We obtained costs of GP face-to-face and telephone consultations and visits to Accident & Emergency departments from the Unit Costs of Health and Social Care 2009 [12]. An out-of-hours consultation was priced according to a published study of salmonellosis economic burden [13], adjusted to 2008–9 prices using the Hospital and Community Health Services Pay and Prices Index (HCHS PPI) [12]. The average cost of a call to a telephone information and advice line was based on that reported by Munro [14], as previously described by Harris et al. [11] and updated to 2008–9 prices using the HCHS PPI. For in-patient admissions, the unit cost was based on the average cost of treating a patient with a code of “Infectious or non-infectious gastroenteritis” (currency codes PA21A and PA21B) as reported in the NHS Reference Costs 2008–9 [15].

We used detailed economic data collected from cases in IID1 to estimate costs to patients. These included direct, out-of-pocket expenses resulting from illness, such as medications, transport to health clinics, childcare, cleaning products, special foods etc., and indirect costs of lost income by patients themselves or by caregivers [2,16]. We obtained these costs separately for patients who used health services and those who did not, and updated them to 2008–9 prices using the Retail Price Index (RPI).
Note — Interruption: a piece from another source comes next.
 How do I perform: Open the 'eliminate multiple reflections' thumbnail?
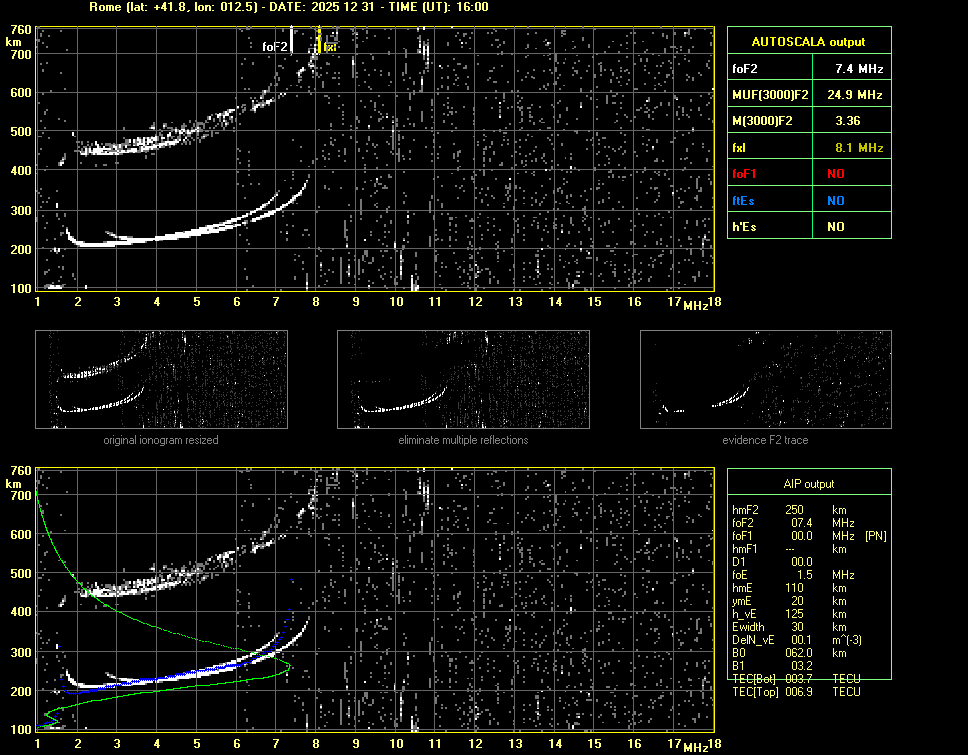463,380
Campylobacter-associated GBS admissions

We previously estimated that 1 in 5,000 campylobacteriosis cases develop GBS [6]. We applied this fraction to the annual expected cases of campylobacteriosis to estimate the number of hospitalisations for Campylobacter-related GBS. We used data from HES for ICD 10th Revision (ICD10) code G61.0 (Guillain-Barré syndrome) to determine the proportion of GBS hospitalisations that arise from emergency, elective and day case admissions. We estimated costs for different types of admissions using NHS reference costs based on Healthcare Resource Group (HRG) codes for Neurological System Disorders with and without complications (PA01A and PA01B respectively). Because GBS patients are admitted for an average of 30 days, we estimated the average cost of one hospital-day for emergency and elective admissions and multiplied this by the average duration of a GBS hospitalisation to obtain the relevant unit costs. We multiplied each unit cost by the number of emergency, elective and day case admissions respectively, and summed these products to obtain the total cost of Campylobacter-related GBS hospitalisation.

Cost model

For each pathogen, we estimated the number of cases using each type of health service by multiplying the expected number of cases by the estimated proportion using each service. We accounted for uncertainty by drawing at random from the distribution of each estimated parameter described above. We used the median of 9,999 simulations as the point estimate and the 2.5th and 97.5th percentiles as the lower and upper 95% confidence bounds. We then multiplied the number of cases using each service by its corresponding unit cost to estimate the total cost of each service and summed these totals to obtain the overall cost of healthcare due to each pathogen.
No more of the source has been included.